Actuator and Sensor Fault Diagnosis for Satellite Attitude Control Systems

Resource Overview

Advanced diagnostic methodologies for actuator and sensor fault detection in satellite attitude control systems with code-level implementation insights

Detailed Documentation

The reliability of actuators and sensors during satellite orbital operations directly impacts the stability of attitude control systems. Fault diagnosis techniques for these two critical components form the foundational safeguard for long-term spacecraft mission success.

In typical three-axis stabilized satellite control systems, actuators (such as reaction wheels and thrusters) may experience failures including jamming, gain anomalies, or complete malfunction. The diagnostic module typically employs model-reference comparison methods, comparing theoretical outputs with actual feedback through residual signal analysis. This is implemented using adaptive threshold algorithms to locate fault sources in code - often through functions like calculate_residual() and adaptive_threshold_detection(). For intermittent faults, time-frequency analysis techniques are incorporated to enhance detection sensitivity, implemented via wavelet transform algorithms in the diagnostic codebase.

Sensor faults (in star trackers, gyroscopes, etc.) manifest as data jumps, bias drift, or abnormal noise amplification. The diagnostic system employs multi-source information fusion strategies, utilizing cross-validation between sensors with different physical characteristics. For example, gyroscope angular rate integration results are consistency-checked against star tracker absolute attitude data. This is typically coded using Kalman filter innovation sequence analysis to identify abnormal readings, with functions like innovation_sequence_analysis() and sensor_cross_validation() handling the real-time data fusion.

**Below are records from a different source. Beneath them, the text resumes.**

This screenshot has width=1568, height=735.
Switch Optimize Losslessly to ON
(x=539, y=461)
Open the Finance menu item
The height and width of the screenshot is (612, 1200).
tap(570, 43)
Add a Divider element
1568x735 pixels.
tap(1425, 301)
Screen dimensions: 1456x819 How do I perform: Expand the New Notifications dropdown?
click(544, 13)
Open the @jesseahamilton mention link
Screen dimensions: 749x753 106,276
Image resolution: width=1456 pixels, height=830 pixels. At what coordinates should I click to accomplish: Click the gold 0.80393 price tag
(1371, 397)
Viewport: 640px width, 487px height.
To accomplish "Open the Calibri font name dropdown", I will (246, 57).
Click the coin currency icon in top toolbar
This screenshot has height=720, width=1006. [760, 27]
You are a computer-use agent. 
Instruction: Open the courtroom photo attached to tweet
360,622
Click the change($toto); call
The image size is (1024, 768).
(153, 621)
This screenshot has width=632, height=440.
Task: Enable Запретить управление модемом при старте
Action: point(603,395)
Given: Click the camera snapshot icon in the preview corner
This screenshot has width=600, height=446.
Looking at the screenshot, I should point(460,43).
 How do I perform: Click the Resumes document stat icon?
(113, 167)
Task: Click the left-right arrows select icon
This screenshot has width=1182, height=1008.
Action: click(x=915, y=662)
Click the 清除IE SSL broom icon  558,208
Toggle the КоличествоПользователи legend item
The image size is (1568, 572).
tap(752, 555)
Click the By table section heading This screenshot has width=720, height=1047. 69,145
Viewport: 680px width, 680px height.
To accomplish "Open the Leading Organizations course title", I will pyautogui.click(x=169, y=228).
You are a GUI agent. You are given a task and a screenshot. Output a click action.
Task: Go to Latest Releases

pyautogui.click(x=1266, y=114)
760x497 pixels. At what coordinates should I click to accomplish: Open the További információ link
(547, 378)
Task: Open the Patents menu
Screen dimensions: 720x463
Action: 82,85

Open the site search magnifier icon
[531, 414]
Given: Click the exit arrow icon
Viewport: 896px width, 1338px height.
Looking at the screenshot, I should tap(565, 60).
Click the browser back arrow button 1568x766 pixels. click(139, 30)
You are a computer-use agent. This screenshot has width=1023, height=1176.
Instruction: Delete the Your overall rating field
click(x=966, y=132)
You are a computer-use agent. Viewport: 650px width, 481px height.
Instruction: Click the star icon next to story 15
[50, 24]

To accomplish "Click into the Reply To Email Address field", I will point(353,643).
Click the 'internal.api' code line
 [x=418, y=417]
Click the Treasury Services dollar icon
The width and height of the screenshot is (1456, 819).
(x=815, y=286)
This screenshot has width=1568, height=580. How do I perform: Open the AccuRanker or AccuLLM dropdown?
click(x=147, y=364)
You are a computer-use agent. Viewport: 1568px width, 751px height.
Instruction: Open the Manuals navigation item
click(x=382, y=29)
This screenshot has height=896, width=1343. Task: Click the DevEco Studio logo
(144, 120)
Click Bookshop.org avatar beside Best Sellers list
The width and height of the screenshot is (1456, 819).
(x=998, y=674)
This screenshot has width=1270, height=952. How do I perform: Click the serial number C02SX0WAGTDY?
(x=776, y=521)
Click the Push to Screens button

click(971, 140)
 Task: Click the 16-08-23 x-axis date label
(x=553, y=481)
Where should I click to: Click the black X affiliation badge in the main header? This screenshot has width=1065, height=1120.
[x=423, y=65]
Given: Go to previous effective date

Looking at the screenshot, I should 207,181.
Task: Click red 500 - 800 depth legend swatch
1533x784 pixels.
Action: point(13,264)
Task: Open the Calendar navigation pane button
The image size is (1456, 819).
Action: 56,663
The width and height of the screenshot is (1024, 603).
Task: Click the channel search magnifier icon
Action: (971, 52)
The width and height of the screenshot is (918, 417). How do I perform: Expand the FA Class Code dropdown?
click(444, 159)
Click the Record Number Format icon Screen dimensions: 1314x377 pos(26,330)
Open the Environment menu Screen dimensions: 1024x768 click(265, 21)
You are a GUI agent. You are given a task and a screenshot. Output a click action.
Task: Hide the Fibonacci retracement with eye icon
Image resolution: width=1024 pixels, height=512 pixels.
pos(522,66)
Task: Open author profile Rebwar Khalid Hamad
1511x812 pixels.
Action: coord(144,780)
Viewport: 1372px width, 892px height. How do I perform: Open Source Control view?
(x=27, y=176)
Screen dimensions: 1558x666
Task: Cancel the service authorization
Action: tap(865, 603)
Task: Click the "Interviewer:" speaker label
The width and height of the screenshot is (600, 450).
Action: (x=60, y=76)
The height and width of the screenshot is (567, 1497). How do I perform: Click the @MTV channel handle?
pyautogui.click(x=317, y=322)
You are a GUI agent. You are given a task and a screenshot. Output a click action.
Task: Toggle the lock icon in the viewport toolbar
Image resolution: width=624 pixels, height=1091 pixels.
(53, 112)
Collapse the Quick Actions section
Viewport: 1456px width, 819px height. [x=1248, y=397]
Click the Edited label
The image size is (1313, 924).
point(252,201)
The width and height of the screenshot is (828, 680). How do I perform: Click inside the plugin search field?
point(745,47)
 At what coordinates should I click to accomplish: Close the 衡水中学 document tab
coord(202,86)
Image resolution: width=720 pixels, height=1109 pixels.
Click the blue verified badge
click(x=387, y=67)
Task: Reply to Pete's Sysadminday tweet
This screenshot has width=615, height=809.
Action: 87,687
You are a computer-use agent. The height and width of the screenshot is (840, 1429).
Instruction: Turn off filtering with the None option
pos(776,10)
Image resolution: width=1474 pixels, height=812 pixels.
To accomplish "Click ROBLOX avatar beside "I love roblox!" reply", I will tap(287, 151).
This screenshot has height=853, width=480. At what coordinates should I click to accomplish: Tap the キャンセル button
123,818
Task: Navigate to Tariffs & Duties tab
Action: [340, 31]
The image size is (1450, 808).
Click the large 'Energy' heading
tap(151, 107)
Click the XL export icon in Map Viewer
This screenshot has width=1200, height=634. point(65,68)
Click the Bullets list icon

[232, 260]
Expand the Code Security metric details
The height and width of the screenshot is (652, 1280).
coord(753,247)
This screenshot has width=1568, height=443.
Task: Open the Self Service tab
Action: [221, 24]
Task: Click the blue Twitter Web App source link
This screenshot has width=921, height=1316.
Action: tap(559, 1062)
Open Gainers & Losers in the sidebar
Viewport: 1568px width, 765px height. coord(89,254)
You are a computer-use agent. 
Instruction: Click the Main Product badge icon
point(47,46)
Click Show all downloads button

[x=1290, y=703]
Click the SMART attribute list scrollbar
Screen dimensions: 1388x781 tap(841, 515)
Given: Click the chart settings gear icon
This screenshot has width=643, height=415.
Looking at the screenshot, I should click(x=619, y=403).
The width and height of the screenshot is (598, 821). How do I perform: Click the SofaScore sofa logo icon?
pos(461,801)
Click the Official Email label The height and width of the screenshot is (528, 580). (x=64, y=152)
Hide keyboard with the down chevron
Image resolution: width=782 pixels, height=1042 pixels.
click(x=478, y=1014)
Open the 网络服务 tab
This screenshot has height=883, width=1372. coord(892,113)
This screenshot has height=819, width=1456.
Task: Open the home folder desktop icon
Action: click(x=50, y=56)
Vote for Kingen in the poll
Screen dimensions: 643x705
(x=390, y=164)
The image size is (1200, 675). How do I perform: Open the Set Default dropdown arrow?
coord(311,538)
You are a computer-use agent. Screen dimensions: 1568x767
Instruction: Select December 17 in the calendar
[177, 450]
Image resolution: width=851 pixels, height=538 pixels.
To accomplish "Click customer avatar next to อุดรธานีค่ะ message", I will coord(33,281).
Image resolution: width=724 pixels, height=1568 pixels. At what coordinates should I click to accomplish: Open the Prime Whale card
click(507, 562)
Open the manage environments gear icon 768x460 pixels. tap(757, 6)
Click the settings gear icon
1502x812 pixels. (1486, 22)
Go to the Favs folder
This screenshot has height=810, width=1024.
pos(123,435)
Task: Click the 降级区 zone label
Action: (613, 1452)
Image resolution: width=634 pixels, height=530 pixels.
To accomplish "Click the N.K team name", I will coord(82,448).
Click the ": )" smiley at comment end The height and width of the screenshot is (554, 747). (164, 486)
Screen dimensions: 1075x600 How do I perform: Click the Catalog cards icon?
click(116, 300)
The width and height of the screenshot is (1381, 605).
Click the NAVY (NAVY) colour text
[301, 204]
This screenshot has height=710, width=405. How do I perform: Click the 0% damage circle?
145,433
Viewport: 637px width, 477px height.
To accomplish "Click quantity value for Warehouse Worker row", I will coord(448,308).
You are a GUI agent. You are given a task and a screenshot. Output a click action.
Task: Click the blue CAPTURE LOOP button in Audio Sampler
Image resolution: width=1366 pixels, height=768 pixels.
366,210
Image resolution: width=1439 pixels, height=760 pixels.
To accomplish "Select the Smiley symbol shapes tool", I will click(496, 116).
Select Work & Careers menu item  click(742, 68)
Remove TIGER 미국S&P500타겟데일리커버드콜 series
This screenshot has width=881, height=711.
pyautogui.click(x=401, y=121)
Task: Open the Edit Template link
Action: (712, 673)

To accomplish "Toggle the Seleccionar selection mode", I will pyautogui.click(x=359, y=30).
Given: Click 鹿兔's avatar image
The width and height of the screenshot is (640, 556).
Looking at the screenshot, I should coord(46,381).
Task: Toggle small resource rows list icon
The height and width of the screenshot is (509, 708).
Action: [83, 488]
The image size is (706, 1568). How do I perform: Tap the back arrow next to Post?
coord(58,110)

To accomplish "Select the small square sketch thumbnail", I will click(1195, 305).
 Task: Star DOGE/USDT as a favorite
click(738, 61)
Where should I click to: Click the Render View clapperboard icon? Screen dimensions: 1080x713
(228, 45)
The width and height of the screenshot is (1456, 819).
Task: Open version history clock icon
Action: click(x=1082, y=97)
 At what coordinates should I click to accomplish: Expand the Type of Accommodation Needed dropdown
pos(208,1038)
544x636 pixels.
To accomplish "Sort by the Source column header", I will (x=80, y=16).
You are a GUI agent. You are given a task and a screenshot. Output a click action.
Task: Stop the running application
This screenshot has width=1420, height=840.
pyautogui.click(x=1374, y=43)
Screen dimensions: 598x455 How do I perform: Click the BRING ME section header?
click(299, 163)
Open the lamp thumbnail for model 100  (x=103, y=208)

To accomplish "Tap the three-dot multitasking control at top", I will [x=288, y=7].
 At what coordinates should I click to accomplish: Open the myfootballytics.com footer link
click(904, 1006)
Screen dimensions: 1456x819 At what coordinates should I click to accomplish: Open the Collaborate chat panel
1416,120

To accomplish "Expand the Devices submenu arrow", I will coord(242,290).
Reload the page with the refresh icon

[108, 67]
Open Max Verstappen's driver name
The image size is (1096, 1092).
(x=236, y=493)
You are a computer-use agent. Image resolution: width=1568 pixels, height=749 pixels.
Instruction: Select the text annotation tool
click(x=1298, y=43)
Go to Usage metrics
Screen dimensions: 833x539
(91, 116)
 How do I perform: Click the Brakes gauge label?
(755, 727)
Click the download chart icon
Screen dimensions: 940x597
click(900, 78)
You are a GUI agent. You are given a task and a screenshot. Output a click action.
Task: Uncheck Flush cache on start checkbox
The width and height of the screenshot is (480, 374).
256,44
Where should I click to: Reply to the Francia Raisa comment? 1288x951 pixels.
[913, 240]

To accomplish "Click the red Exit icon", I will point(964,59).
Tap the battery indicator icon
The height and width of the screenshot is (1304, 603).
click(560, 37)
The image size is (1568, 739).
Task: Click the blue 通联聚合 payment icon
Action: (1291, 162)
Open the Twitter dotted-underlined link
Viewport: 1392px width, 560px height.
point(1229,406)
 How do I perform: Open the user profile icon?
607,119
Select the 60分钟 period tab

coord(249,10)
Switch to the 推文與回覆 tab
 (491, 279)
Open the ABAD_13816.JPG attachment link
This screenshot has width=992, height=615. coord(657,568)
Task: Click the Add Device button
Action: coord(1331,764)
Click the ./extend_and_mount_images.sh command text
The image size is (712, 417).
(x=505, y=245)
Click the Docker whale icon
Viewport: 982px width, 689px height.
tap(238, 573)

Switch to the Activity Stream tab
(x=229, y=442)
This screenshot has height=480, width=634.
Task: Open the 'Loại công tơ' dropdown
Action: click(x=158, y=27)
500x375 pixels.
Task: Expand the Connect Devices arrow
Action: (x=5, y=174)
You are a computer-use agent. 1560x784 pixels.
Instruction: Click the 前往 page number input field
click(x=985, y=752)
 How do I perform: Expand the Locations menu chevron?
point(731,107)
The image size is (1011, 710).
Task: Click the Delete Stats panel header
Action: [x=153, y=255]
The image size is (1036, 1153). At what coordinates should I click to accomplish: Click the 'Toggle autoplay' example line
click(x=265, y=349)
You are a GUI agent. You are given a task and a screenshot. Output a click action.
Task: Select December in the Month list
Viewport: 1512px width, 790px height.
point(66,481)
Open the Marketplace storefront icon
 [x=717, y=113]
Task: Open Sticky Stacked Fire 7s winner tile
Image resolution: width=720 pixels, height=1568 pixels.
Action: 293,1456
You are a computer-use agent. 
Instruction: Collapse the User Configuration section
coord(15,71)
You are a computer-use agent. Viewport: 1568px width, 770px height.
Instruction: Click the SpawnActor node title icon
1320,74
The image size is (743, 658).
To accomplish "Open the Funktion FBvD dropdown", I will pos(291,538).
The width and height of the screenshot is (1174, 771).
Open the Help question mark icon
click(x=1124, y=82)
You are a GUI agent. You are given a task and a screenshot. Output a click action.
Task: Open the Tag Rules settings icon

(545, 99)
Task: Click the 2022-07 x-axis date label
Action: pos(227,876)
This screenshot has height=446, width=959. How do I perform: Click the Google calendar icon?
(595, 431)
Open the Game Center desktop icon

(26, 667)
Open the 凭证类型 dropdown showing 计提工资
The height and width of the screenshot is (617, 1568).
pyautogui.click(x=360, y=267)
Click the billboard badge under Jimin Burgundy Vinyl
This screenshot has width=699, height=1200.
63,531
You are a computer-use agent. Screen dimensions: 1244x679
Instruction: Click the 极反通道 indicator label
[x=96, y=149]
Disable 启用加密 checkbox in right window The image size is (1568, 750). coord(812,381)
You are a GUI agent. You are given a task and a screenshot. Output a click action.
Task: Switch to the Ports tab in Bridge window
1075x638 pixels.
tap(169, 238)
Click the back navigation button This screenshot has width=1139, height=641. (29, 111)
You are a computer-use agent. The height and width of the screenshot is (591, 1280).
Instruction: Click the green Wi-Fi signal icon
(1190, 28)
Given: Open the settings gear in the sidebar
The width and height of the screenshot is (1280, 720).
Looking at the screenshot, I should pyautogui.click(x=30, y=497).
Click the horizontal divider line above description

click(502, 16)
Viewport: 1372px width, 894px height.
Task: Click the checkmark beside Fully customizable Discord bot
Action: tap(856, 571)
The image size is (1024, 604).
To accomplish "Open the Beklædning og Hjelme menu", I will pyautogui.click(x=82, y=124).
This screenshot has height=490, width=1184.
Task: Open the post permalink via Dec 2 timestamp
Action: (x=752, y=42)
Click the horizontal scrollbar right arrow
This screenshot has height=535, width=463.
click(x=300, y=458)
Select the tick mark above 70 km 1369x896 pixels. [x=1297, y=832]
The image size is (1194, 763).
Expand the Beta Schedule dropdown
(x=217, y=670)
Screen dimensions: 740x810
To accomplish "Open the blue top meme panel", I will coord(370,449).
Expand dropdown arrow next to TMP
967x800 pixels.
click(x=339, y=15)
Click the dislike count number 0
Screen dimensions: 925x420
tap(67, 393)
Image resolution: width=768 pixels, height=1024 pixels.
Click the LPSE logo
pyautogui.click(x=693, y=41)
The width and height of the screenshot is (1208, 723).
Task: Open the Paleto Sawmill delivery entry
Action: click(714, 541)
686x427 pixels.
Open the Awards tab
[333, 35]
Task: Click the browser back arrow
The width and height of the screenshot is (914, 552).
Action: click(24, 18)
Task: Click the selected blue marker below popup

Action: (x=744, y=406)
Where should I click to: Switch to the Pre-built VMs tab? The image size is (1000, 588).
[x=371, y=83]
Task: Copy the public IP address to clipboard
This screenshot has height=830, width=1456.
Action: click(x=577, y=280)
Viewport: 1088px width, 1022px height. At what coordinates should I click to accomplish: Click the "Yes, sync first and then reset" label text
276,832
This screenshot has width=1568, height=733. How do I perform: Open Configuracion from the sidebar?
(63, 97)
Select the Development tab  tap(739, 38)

Advanced diagnostic systems further integrate fault tree analysis and machine learning methods, capable of identifying single faults and handling complex scenarios like actuator-sensor coupled failures. Diagnostic results are fed back to the fault-tolerant control module in real-time, triggering control law reconfiguration or hardware redundancy switching. This ensures attitude control precision under fault conditions through coded redundancy management systems and control_reconfiguration() algorithms.

This technology has evolved into a complete closed-loop system covering fault detection, isolation, and system reconfiguration, becoming a core component of modern spacecraft autonomous health management systems. Future development directions include on-orbit machine learning algorithms and digital twin-based predictive maintenance technologies, potentially implemented through reinforcement_learning_modules() and digital_twin_simulation() in next-generation diagnostic software.